**WHAT YOU HAVE TO DO**. Leave the pictures out and give every entry again exactly.

(Source data)
○ ○ ○ ○

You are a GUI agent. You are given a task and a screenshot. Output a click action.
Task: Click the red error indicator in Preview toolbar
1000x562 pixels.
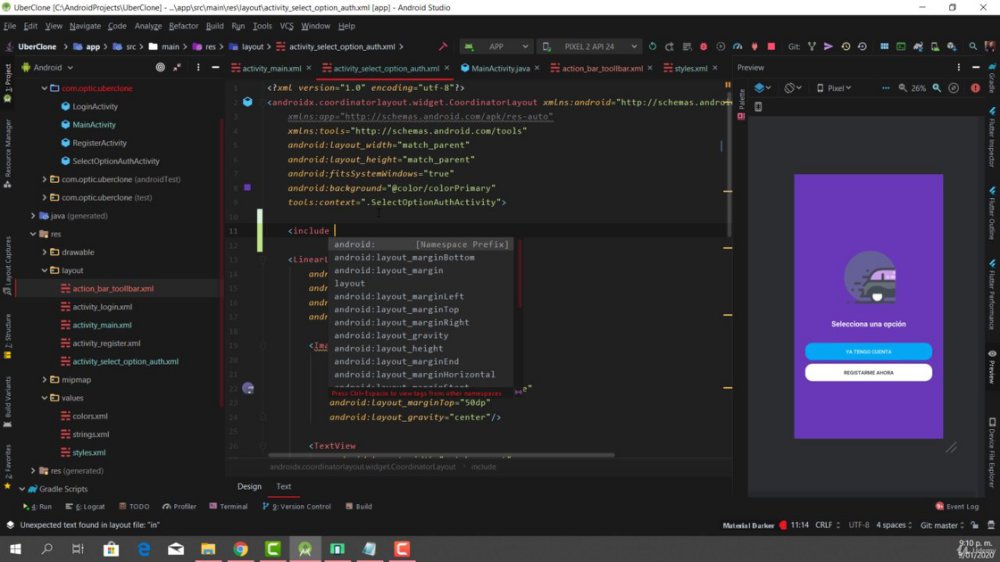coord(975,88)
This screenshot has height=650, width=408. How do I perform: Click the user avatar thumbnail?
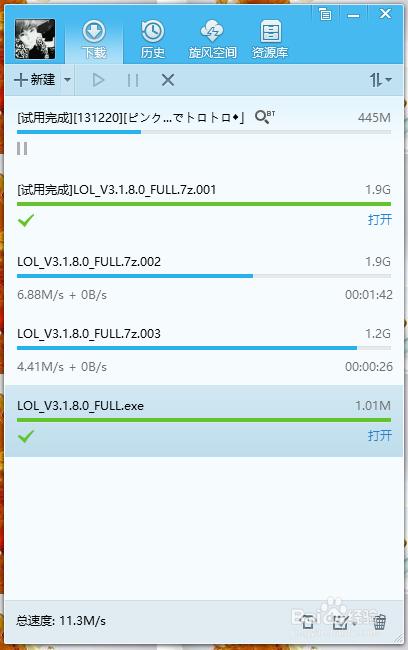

○ ○ ○ ○

**OUTPUT OF THE EXERCISE**.
You are a GUI agent. You are given a task and a screenshot. Output a click action.
Task: Click the red error indicator in Preview toolbar
1000x562 pixels.
coord(975,88)
This screenshot has height=650, width=408. How do I perform: Click the user avatar thumbnail?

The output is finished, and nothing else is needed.